37° 48' 15.7068'' N, 122° 16' 15.9996'' W
cloud-native gis has arrived
37° 48' 15.7068'' N, 122° 16' 15.9996'' W
cloud-native gis has arrived
37° 48' 15.7068'' N, 122° 16' 15.9996'' W
cloud-native gis has arrived
37° 48' 15.7068'' N, 122° 16' 15.9996'' W
cloud-native gis has arrived
37° 48' 15.7068'' N, 122° 16' 15.9996'' W
cloud-native gis has arrived
37° 48' 15.7068'' N, 122° 16' 15.9996'' W
cloud-native gis has arrived
37° 48' 15.7068'' N, 122° 16' 15.9996'' W
cloud-native gis has arrived
37° 48' 15.7068'' N, 122° 16' 15.9996'' W
cloud-native gis has arrived
37° 48' 15.7068'' N, 122° 16' 15.9996'' W
cloud-native gis has arrived
37° 48' 15.7068'' N, 122° 16' 15.9996'' W
cloud-native gis has arrived
Maps
Engineering
How we make your data look great at every scale with Tippecanoe
Felt doesn’t require users to tell us anything about the data being uploaded – here are some tools we use to get the display right across different scales.
Felt doesn’t require users to tell us anything about the data being uploaded – here are some tools we use to get the display right across different scales.

Zero configuration

When you upload a file of geographic data to Felt, we convert it from its original format—perhaps GeoJSON, Shapefile, KML, GeoPackage, CSV, Excel, or GPX—into a set of vector map tiles at a variety of zoom levels, ensuring that any location in the world can be displayed quickly and efficiently at any scale. Unlike some other mapping services, we don’t require you to tell us anything else about the data you are uploading or how you want it to be processed: these questions are often difficult to answer, and we want your uploading experience to be as smooth and straightforward as it can be.

One key question that we must be able to answer for every uploaded file is, what is the appropriate scale at which to display this data? Sometimes it might be obvious from the geographic scope of the contents: a file of the borders of the countries of the world is probably meant to be displayed at a global scale; a file of the trees in one city park is probably meant to be displayed at a scale where the individual trees can be distinguished. But sometimes a broad geographic scope can be misleading or ambiguous: is a file of all the roads in the US meant to be viewed as a map of the country, or as a collection of maps of towns and cities and neighborhoods?

We take the broad view of these possibilities, and therefore we actually must answer two questions: what is the smallest scale, the highest zoom level, at which it makes sense to display this data, and how can we best generalize it to maintain efficiency and visual integrity as you zoom out to view larger areas of it at once?

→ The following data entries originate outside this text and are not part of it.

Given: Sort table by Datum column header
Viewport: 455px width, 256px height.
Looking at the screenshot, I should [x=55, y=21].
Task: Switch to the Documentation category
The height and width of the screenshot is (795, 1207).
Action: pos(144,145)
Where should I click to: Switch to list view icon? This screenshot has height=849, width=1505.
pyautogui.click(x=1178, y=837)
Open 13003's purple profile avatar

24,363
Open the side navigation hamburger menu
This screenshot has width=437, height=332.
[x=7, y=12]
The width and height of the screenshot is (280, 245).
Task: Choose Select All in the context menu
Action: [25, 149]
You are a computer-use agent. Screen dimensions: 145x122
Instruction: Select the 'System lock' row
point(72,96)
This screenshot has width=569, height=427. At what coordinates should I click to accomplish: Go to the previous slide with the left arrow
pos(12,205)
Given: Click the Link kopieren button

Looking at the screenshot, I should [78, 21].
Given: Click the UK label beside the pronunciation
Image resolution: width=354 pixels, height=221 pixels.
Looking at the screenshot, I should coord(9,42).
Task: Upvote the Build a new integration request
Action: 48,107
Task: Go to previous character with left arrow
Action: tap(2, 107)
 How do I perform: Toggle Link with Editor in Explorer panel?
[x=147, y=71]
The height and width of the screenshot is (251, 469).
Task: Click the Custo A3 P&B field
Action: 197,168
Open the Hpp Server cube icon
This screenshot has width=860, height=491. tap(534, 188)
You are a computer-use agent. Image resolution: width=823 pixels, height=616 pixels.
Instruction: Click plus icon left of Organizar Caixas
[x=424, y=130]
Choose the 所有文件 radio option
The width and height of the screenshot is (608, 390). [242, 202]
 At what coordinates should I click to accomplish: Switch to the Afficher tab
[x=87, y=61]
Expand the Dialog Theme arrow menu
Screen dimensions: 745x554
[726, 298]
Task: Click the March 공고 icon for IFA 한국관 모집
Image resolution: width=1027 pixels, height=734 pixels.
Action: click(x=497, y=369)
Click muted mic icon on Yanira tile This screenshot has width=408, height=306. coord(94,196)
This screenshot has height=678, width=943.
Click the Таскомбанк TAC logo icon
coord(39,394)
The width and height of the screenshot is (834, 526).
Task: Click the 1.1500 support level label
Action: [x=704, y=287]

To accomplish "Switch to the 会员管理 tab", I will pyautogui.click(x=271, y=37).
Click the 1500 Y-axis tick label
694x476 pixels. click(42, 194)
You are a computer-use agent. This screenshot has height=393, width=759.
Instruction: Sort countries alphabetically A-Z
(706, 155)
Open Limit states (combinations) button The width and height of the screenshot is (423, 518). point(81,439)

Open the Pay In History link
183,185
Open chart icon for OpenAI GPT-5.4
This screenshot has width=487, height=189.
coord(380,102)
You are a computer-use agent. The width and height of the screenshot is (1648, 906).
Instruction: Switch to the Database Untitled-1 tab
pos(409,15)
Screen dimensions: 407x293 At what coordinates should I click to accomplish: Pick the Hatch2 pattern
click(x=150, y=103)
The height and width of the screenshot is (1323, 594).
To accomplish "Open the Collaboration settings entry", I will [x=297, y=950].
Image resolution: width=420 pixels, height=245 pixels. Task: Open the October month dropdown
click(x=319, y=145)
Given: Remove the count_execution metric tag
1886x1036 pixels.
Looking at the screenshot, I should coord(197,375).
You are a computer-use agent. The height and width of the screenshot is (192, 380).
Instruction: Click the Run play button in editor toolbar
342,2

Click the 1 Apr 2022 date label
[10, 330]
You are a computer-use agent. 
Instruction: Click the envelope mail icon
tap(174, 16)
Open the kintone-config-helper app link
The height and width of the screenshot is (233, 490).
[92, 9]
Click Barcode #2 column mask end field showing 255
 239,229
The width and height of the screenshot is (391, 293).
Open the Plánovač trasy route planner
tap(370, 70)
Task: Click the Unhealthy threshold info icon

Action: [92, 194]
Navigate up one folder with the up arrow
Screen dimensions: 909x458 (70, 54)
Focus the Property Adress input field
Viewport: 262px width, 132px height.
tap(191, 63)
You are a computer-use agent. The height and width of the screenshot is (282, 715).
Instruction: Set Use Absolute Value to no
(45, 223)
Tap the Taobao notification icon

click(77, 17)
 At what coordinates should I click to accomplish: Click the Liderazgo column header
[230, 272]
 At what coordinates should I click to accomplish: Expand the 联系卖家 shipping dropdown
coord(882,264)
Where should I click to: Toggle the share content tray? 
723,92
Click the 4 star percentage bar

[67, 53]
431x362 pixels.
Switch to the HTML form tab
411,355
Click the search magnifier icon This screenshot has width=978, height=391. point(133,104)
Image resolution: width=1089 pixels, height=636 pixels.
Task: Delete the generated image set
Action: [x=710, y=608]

Generalization and polygon dust

Some types of geographic objects have an inherent physical scale. These are typically mapped as polygons denoting their physical extent on the ground. Examples include building footprints, the land parcels that the buildings sit upon, and the cities, countries, and continents that contain them. All of these experience a kind of natural generalization as you zoom out to look at them from a distance, because small shapes eventually become so small that you can no longer see them, and large shapes become less detailed because their outlines occupy fewer pixels on the screen.

Something similar happens with linear features like roads. The road’s width is not recorded as part of its shape in the data file, only its length, but as you zoom out, short segments of roads nevertheless become so short that they can no longer be seen. They drop out visually, and cease to be represented in the map tiles, while the longer road segments that still are visible are shown more coarsely than before, because no finer detail can be shown on the screen.

But if you are looking down at the ground from an airplane at the same area you see on your laptop screen, even though you may not be able to make out individual buildings because of the great distance from your altitude, you can nevertheless see where there are buildings. They are still visible in the aggregate even though their individual shapes are lost.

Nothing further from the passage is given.